En France, toute personne peut déposer une demande de logement social via le formulaire unique national, accessible en ligne sur demande-logement-social.gouv.fr ou auprès d'un guichet enregistreur (mairie, bailleur social, préfecture, Action Logement pour les salariés du secteur privé). Un numéro unique d'enregistrement (NUD) vous est attribué dès validation du dossier : conservez-le pour suivre l'avancement de votre demande et la renouveler chaque année avant la date anniversaire, faute de quoi elle est automatiquement annulée. Les ressources prises en compte sont celles du ménage entier, plafonnées selon des grilles définies par zone géographique.
Les publics prioritaires
La loi DALO désigne des publics prioritaires dont les dossiers sont examinés en premier lors des commissions d'attribution.

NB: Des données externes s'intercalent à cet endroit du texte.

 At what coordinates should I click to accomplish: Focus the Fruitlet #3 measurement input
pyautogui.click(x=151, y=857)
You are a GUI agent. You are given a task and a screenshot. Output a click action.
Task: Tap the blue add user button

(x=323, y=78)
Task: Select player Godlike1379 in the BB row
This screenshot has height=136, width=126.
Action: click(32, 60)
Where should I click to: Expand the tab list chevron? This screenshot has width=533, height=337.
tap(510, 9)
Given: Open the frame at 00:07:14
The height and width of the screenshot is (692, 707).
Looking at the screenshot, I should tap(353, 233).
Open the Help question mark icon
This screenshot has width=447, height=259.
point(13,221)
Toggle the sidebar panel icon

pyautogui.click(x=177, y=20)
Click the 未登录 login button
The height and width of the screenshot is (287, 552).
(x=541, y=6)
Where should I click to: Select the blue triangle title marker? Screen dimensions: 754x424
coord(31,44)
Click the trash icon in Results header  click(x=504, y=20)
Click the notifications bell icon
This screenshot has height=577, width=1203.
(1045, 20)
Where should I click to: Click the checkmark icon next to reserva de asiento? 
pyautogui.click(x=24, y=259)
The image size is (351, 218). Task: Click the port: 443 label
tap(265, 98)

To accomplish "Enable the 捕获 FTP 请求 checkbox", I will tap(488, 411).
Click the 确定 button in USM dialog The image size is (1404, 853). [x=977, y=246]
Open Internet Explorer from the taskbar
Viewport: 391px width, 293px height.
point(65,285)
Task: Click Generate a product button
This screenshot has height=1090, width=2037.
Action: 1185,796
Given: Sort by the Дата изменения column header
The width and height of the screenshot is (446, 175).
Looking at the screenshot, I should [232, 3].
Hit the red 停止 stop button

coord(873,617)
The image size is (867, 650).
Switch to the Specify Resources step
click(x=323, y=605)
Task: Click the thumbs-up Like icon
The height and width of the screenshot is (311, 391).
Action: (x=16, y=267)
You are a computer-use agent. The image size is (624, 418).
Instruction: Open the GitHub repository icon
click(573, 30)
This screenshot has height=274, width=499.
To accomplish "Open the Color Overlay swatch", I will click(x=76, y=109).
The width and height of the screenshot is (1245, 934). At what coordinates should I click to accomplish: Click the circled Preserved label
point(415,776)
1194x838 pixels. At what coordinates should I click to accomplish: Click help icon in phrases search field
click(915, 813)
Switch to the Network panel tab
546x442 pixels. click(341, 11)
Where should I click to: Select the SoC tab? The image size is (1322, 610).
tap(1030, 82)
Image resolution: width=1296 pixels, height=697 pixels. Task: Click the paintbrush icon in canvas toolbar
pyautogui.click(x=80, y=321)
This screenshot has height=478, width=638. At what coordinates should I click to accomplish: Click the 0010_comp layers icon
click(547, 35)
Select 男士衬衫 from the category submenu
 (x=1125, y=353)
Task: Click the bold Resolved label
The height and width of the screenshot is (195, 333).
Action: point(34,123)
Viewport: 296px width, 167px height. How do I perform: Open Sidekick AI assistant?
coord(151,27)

Sont concernés : les personnes sans domicile ou hébergées en urgence, celles qui occupent un logement insalubre ou frappé d'un arrêté de péril, les victimes de violences conjugales ou intrafamiliales, les personnes en situation de handicap ou présentant un problème de santé grave, celles qui sortent d'un établissement pénitentiaire, d'un foyer ou d'un hébergement social, ainsi que les travailleurs dans les zones à forte tension locative. Être reconnu prioritaire accélère significativement le traitement du dossier, sans toutefois garantir une attribution immédiate dans les zones les plus tendues.
Le recours DALO
Si votre demande reste sans suite dans les délais légaux (fixés par département : 6 mois à Paris, 3 ans dans certaines grandes agglomérations), vous pouvez saisir la commission de médiation DALO (Droit Au Logement Opposable) en préfecture. La demande est gratuité et peut être déposée sans avocat. La commission dispose de six mois pour instruire le dossier et rendre sa décision. Si elle reconnaît le caractère prioritaire et urgent de votre situation, elle notifie le préfet, qui doit vous proposer un logement adapté dans un délai de 3 à 6 mois selon les départements.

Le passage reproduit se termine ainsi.